**Exercise instructions**.
a) In the mapping tools text, which file types can CartoDB import?
b) Carry on the mapping tools text from its final line.

CartoDB’s aesthetics are really strong, and default map settings tend to be pretty gorgeous.  It also leverages Torque to enable animations (which is what’s behind the heatmap animation of this map showing Twitter activity related to Ferguson, MO over time).5  CartoDB can import Shapefiles, GeoJSON, and .csv files, and has a robust SQL API (built on PostGreSQL) that can be used to import and export data. CartoDB also has its own JavaScript library (CartoDB.js) that can be leveraged for building attractive custom apps.

More JavaScript Libraries

In addition to CartoDB.js mentioned above, there are lots of other flexible JavaScript libraries for mapping and geospatial visualization on the scene that can be leveraged for visualizing geospatial data:

  • OpenLayers – OpenLayers enables pulling in ’tile’ layers as base maps from a variety of sources, as well as enabling parsing of vector data in a wide range of formats, such as GeoJSON and KML.
  • Leaflet.js – A fairly user-friendly and lightweight library used for creating basic interactive, mobile-friendly maps.  In my opinion, Leaflet is a good library to get started with if you’re just jumping in to geospatial visualization.

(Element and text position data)
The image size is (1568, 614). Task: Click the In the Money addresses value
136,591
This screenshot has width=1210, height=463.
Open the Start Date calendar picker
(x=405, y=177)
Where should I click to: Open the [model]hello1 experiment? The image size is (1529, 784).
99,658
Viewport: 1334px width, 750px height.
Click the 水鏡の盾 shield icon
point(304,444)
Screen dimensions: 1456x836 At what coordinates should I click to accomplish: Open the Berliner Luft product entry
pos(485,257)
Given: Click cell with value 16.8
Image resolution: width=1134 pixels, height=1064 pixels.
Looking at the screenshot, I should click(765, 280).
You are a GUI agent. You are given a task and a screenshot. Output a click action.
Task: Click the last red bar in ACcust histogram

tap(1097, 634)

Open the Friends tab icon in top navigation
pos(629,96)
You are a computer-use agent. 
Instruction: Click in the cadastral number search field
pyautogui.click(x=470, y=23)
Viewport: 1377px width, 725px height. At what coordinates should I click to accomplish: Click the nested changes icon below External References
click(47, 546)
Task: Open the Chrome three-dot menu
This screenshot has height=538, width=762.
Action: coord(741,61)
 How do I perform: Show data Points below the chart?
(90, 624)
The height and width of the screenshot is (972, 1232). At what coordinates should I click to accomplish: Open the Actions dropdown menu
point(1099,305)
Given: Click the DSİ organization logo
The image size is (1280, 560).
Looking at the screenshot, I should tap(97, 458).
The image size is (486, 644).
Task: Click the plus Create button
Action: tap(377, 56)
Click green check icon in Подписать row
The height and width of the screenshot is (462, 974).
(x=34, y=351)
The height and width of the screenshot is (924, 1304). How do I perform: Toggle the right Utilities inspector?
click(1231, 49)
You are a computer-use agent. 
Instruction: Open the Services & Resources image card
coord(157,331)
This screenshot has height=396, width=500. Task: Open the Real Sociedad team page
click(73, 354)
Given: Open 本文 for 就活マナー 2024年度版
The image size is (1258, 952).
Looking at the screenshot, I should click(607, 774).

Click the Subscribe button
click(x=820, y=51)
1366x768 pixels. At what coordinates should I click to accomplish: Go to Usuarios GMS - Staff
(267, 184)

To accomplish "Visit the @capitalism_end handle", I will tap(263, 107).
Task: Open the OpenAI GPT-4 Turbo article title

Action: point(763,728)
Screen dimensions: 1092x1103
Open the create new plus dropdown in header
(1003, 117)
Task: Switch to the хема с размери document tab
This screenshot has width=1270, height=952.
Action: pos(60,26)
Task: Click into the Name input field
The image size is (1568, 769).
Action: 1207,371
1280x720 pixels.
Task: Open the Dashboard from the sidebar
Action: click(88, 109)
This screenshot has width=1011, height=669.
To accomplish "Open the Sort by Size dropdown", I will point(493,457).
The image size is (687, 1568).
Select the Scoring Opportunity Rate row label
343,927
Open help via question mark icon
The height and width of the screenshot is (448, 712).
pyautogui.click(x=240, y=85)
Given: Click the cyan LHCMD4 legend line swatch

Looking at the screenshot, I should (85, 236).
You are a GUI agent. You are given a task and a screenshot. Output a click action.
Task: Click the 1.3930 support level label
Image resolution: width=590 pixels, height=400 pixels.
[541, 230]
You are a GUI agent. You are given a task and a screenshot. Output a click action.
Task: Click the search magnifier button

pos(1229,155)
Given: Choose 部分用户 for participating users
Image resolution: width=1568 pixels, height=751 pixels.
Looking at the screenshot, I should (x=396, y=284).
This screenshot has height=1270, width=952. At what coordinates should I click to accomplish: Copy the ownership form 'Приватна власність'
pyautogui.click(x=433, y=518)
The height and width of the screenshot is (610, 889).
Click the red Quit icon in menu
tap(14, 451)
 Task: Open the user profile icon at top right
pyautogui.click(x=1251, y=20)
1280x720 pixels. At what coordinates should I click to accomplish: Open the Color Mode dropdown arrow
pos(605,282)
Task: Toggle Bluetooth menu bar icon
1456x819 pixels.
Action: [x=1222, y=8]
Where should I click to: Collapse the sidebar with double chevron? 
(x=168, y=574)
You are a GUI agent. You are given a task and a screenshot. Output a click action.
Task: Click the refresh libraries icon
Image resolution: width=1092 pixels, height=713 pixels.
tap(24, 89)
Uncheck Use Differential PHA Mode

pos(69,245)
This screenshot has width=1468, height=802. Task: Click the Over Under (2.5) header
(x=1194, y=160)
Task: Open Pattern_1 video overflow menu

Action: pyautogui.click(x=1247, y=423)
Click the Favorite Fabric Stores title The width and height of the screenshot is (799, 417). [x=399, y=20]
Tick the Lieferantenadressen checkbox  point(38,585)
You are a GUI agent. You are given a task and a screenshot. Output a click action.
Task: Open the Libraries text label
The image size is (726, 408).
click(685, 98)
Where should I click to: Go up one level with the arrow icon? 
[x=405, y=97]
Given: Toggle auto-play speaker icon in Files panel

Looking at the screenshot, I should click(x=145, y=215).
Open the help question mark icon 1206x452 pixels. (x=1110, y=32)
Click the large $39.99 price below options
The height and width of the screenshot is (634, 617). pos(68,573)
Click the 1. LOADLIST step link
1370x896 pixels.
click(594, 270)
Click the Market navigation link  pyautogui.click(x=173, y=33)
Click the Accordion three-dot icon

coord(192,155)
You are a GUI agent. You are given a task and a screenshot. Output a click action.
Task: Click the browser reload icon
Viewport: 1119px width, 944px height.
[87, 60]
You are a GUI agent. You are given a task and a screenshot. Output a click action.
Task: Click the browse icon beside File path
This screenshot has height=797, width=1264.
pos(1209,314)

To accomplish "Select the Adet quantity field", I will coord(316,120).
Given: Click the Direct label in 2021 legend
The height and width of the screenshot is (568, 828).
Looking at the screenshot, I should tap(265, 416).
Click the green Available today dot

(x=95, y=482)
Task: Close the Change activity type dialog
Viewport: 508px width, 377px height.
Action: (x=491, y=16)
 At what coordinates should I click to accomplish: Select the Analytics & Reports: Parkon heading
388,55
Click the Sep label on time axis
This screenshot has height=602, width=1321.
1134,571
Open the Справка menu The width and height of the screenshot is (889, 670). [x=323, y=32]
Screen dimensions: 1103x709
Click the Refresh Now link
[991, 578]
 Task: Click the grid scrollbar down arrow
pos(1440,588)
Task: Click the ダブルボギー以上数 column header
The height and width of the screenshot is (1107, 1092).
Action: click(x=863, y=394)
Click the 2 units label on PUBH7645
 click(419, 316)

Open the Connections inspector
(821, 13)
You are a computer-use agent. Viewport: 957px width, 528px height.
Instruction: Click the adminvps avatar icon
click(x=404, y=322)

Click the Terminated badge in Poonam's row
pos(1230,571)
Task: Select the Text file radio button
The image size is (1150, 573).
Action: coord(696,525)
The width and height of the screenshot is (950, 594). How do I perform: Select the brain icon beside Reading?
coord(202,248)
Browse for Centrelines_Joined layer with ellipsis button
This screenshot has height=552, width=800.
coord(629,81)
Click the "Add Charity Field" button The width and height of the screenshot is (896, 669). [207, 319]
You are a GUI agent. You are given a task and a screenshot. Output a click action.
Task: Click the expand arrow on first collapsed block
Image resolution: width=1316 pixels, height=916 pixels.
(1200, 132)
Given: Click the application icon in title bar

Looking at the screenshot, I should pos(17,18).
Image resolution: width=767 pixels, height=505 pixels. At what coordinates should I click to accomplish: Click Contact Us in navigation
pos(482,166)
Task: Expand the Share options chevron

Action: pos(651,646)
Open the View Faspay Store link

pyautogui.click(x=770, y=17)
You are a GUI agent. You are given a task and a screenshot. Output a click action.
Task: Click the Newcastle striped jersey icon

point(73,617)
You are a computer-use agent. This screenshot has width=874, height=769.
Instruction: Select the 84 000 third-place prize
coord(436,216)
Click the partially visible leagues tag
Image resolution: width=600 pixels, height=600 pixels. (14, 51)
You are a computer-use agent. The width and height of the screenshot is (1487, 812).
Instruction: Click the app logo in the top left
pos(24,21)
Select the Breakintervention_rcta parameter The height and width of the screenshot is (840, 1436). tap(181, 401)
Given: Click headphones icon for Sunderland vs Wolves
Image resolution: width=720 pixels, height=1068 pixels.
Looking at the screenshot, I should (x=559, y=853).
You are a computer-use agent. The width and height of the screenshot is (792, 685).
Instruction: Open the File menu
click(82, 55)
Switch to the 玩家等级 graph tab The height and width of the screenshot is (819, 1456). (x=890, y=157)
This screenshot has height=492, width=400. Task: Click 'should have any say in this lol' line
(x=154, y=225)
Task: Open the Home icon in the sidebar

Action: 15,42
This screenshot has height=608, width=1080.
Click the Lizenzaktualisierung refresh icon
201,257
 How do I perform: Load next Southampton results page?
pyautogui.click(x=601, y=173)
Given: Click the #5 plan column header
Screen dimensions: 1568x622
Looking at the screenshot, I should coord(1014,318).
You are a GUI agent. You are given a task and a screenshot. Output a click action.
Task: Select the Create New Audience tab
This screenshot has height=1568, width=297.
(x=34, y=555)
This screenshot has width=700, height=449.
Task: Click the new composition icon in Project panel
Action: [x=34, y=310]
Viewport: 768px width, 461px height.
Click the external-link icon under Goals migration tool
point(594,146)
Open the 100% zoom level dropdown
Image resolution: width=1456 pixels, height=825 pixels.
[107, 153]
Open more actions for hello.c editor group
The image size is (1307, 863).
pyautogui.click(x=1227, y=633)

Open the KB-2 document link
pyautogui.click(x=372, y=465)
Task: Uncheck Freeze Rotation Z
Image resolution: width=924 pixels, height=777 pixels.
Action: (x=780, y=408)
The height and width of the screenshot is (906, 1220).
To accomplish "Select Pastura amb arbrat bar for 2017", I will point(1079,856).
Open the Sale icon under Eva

**Task-by-task answers**.
a) Shapefiles, GeoJSON, and .csv files.

b)
  • D3.js – Everyone’s favorite JavaScript charting library also has some geospatial visualization features for certain kinds of maps, such as this choropleth example.
  • Mapbox Mapbox.js is a JavaScript API library built on top of Leaflet.js, but Mapbox also offers a suite of tools for more extensive mapping and geospatial visualization needs

Open Geospatial Data

Librarians wanting to integrate geospatial data visualization and GIS into interdisciplinary instruction can take advantage of open data sets that are increasingly available online. Sui (2014) notes that increasingly large data sets are being released freely and openly on the web, which is an exciting trend for GIS and open data enthusiasts. However, Sui also notes that the mere fact that data is legally released and made accessible “does not necessarily mean that data is usable (unless one has the technical expertise); thus they are not actually used at all.”6  Libraries could play a crucial role in helping users understand and interpret public data by integrating data visualization into information literacy instruction.

Some popular places to find open data that could be used in geospatial visualiation include:

  • Data.gov  Since 2009, Data.gov has published thousands of public open datasets, including datasets containing geographic and geospatial information.  As of this month, you can now open geospatial data files directly in CartoDB (requires a CartoDB account) to start making visualizations.  There isn’t a huge amount of geospatial data available currently, but Data.gov will hopefully benefit from initiatives like Project Open Data, which was launched in 2013 by the White House and designed to accelerate the publishing of open data sets by government agencies.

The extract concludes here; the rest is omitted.